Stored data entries
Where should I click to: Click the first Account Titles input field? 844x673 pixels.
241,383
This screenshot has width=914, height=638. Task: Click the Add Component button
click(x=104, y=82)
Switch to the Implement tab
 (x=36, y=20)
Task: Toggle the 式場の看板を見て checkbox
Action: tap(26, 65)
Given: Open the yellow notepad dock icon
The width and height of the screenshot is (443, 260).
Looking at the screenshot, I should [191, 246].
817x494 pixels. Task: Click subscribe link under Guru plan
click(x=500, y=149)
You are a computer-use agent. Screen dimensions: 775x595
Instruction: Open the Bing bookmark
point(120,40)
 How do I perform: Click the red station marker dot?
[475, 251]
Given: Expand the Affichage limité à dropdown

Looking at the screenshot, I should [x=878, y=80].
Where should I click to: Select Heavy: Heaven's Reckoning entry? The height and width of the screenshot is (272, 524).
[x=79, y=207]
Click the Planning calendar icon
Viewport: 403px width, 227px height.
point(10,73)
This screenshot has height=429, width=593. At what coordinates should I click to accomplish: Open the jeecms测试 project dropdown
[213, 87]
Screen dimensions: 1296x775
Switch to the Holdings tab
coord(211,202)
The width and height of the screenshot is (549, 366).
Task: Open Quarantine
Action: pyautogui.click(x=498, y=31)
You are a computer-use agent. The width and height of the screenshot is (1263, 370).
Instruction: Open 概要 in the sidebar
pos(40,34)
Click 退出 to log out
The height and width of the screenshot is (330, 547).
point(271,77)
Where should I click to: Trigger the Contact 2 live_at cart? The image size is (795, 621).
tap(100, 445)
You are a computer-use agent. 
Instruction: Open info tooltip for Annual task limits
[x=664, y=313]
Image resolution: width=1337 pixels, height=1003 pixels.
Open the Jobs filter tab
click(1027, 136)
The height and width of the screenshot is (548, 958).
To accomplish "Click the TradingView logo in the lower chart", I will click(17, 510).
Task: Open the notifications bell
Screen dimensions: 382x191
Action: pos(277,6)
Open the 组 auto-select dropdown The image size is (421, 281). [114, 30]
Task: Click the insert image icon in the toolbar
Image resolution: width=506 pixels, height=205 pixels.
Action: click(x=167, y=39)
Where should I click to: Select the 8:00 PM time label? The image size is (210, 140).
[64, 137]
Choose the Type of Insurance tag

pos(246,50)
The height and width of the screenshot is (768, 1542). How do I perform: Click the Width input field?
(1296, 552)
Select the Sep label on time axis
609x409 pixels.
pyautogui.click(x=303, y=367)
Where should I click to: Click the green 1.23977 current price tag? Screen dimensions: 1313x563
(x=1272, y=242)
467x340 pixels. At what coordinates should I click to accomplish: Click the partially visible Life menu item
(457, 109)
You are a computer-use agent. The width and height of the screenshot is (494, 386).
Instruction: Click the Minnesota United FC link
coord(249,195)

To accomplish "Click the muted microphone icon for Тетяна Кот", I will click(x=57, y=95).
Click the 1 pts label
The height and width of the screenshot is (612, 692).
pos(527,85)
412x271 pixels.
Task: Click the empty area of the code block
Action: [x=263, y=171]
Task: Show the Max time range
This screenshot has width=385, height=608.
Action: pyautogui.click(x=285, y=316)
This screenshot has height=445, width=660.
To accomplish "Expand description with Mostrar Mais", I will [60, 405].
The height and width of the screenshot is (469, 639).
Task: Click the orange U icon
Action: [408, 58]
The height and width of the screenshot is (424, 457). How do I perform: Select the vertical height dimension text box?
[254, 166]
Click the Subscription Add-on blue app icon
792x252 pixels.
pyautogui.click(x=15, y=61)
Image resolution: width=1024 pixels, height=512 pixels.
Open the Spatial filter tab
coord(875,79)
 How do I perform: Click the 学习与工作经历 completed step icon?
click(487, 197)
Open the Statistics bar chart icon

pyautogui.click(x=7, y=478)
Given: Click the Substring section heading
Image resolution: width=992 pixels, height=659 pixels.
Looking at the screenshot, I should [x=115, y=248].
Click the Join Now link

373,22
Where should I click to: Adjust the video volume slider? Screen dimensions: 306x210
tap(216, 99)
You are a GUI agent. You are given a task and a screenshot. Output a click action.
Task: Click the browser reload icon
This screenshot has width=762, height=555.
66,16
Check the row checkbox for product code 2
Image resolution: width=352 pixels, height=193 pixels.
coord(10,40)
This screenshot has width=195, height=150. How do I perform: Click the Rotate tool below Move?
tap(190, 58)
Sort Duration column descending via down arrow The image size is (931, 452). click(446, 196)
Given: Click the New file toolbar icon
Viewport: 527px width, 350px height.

▶ _Problem to work on_:
Each line that holds the word "toolbar" should be extracted from the records.

▶ _Answer box_:
Task: Click the insert image icon in the toolbar
Given: Click the New file toolbar icon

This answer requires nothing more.